**Exercise aim:** The full set of entries below must be returned exactly as shown.

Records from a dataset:
____

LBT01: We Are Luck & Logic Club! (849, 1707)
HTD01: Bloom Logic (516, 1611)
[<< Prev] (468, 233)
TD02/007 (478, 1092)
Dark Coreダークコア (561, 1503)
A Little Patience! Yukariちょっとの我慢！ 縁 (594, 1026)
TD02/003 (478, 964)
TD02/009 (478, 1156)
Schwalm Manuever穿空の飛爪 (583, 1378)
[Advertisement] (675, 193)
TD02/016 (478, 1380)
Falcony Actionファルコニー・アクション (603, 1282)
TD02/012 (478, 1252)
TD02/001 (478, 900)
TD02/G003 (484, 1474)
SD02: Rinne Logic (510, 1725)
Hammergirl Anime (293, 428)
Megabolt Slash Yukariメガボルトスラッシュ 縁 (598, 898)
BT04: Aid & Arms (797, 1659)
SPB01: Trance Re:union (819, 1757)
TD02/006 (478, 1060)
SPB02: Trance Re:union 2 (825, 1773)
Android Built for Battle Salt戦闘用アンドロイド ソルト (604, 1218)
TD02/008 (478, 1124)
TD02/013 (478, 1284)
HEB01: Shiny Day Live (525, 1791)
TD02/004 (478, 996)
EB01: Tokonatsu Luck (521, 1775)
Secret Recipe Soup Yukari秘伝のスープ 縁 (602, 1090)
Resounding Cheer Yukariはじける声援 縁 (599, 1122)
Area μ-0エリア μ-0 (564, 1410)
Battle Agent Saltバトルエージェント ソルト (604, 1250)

____

**Solved exercise:**
LBT01: We Are Luck & Logic Club! (849, 1707)
HTD01: Bloom Logic (516, 1611)
[<< Prev] (468, 233)
TD02/007 (478, 1092)
Dark Coreダークコア (561, 1503)
A Little Patience! Yukariちょっとの我慢！ 縁 (594, 1026)
TD02/003 (478, 964)
TD02/009 (478, 1156)
Schwalm Manuever穿空の飛爪 (583, 1378)
[Advertisement] (675, 193)
TD02/016 (478, 1380)
Falcony Actionファルコニー・アクション (603, 1282)
TD02/012 (478, 1252)
TD02/001 (478, 900)
TD02/G003 (484, 1474)
SD02: Rinne Logic (510, 1725)
Hammergirl Anime (293, 428)
Megabolt Slash Yukariメガボルトスラッシュ 縁 (598, 898)
BT04: Aid & Arms (797, 1659)
SPB01: Trance Re:union (819, 1757)
TD02/006 (478, 1060)
SPB02: Trance Re:union 2 (825, 1773)
Android Built for Battle Salt戦闘用アンドロイド ソルト (604, 1218)
TD02/008 (478, 1124)
TD02/013 (478, 1284)
HEB01: Shiny Day Live (525, 1791)
TD02/004 (478, 996)
EB01: Tokonatsu Luck (521, 1775)
Secret Recipe Soup Yukari秘伝のスープ 縁 (602, 1090)
Resounding Cheer Yukariはじける声援 縁 (599, 1122)
Area μ-0エリア μ-0 (564, 1410)
Battle Agent Saltバトルエージェント ソルト (604, 1250)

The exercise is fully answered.